Caitlyn Butler, Mark Henderson and Brad Rogers of Arizona State University in the U.S. will adapt pit latrines to harvest organic substrates and nitrogen compounds in human waste using microbial fuel cells, which will transform the biochemical energy into carbon-neutral electricity.

Rob Hughes and colleagues at Live & Learn Environmental Education in Cambodia will develop and test floating biodigesters for use by floating communities to treat human waste and convert it to fertilizer and gas for light and cooking. These biodigesters would provide sanitation options and economic opportunities for communities that live on water.

Victor Barinov of the Polytechnic Institute of New York University in the U.S. will test the ability of electricity to change the consistency and adhesive properties of dense solids at the bottom of septic tanks. If successful, applying an electrical change via a low-cost battery would allow vacuum pumps to operate at a significantly higher extraction rate to move waste to a treatment facility.

Ioannis Ieropoulos of the University of the West of England, Bristol in the United Kingdom will test the ability of microbial fuel cells to convert urine and sludge into electrical energy while also purifying water by killing disease-causing pathogens in the waste. This technology could enable energy recovery from urine and other waste streams in developing countries.

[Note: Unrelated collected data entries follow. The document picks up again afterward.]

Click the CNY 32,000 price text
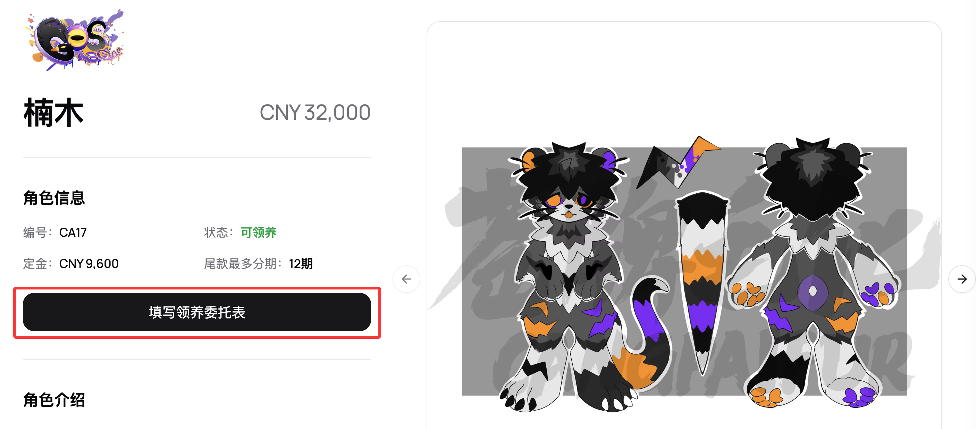 tap(315, 113)
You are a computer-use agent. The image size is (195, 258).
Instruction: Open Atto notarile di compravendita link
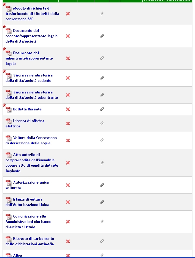(x=32, y=163)
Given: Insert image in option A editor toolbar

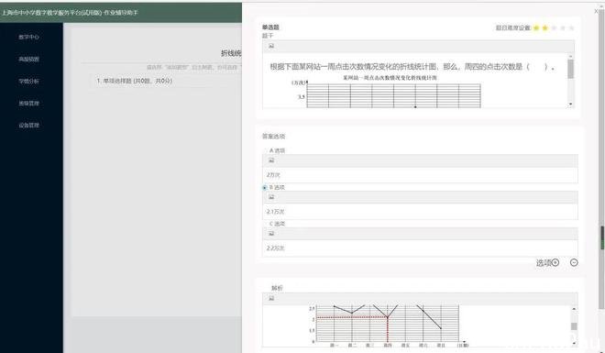Looking at the screenshot, I should [271, 160].
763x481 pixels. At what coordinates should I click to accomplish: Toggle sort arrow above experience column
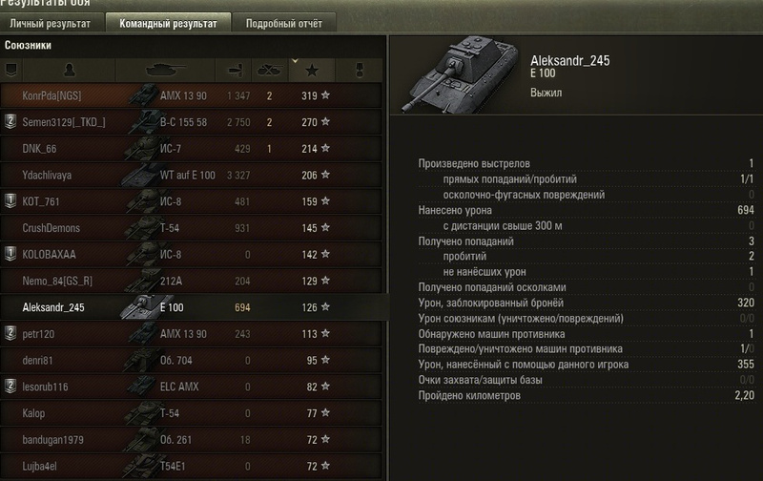coord(295,61)
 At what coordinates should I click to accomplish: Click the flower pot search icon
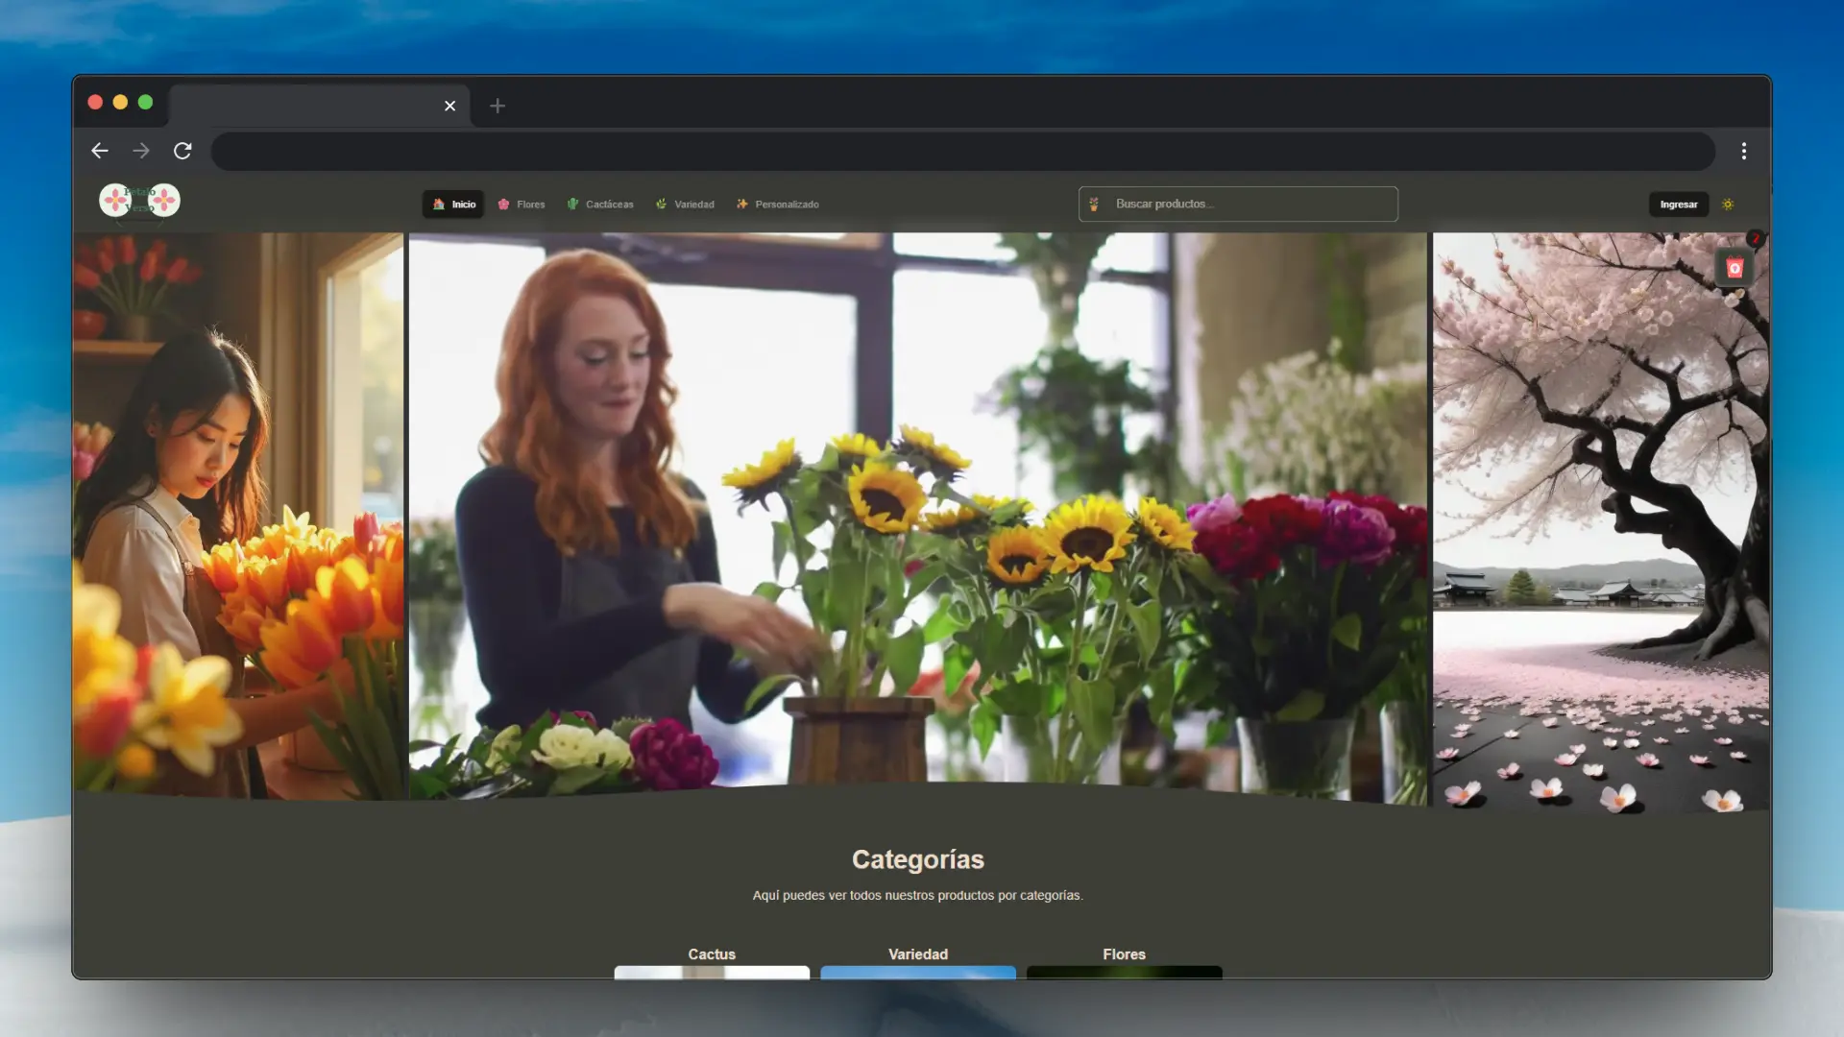[x=1094, y=205]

Daniel Yeh of the University of South Florida in the U.S. will develop a decentralized sanitation system which uses an anaerobic digester and membrane biotechnology to treat waste water and produce methane for energy, clean water, and fertilizer for agriculture.

Andrew Parfitt of the Institute for Residential Innovation (IResI) in the U.S. will develop a compact, stand-alone device that uses a non-microbial system of progressive reactor modules to mineralize biomass such as sewage and food waste and simultaneously generate electrical power. This system could be used in any location to provide sanitation and purified water for a potable water supply.

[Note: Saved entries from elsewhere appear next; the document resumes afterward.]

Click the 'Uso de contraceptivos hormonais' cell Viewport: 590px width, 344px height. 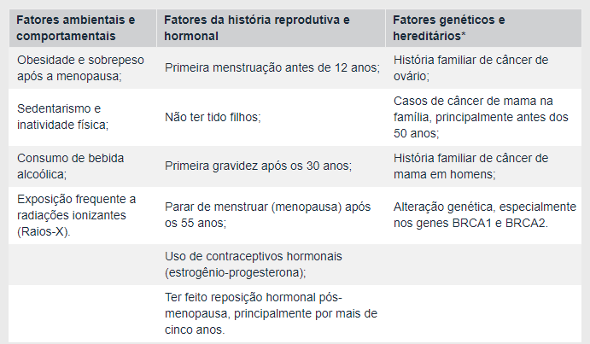tap(271, 265)
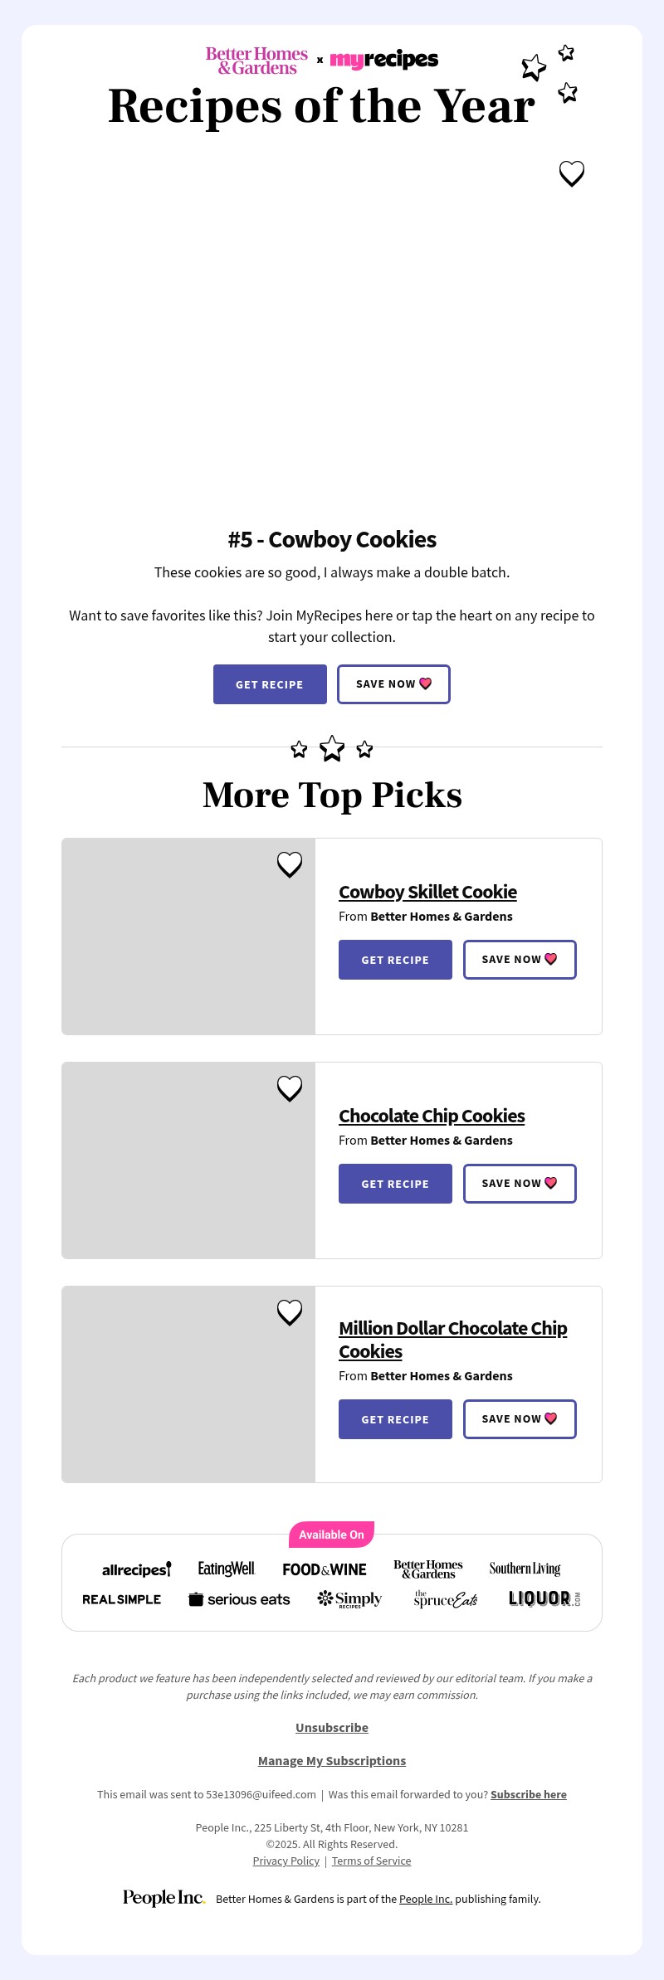The width and height of the screenshot is (664, 1980).
Task: Toggle the heart on Chocolate Chip Cookies image
Action: click(x=290, y=1088)

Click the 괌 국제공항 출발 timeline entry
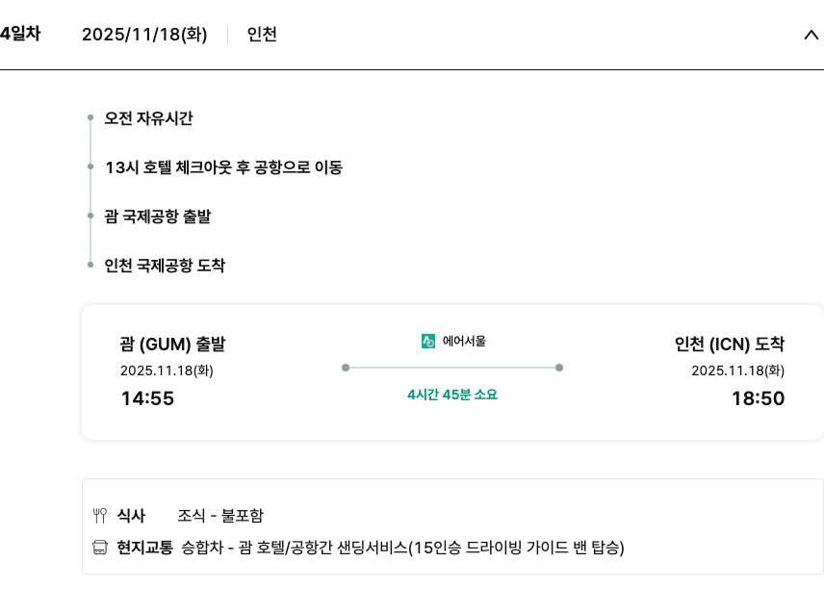click(x=158, y=217)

Gérrard Poinern of Murdoch University in Australia will develop and test an implantable subcutaneous device made from same calcium mineral that bones are made of, which will release contraceptive drugs in a sustained and controlled way for a period of months. Creating of this device uses ultrasound and microwave technology, allowing for eventual low-cost manufacture in developing countries.

John Wyatt of Power-free Education and Technology in South Africa will develop a durable, low-cost pulse oximetry probe for use with a "wind-up" pulse oximeter to monitor oxygen saturation levels in the blood of newborns, sick children and mothers undergoing cesarean section in low resource settings.

Margo Klar of the University of Florida in the U.S. will develop a simple and re-usable ceramic device for cutting umbilical cords to reduce the risk of infection in newborns in developing countries. In limited resource settings, cords are often cut with knives or razor blades, which are unsafe and unclean. In Phase I they tested several ceramic-based prototypes on discarded umbilical cords and developed a design that was easy to clean and use, and enabled a simple hygienic cut while reducing potential bacterial exposure.

Yan Zhu of the University of Biophysics, Chinese Academy of Sciences, in China will build a system based on electroencephalography to monitor the activity of the fetal brain in utero. Due to technical and practical limitations, current methods for measuring brain activity are limited to newborns. However, analyzing development of the fetal brain would reveal new insight into very early stages of neurodevelopment, and could lead to improved treatments for certain disorders.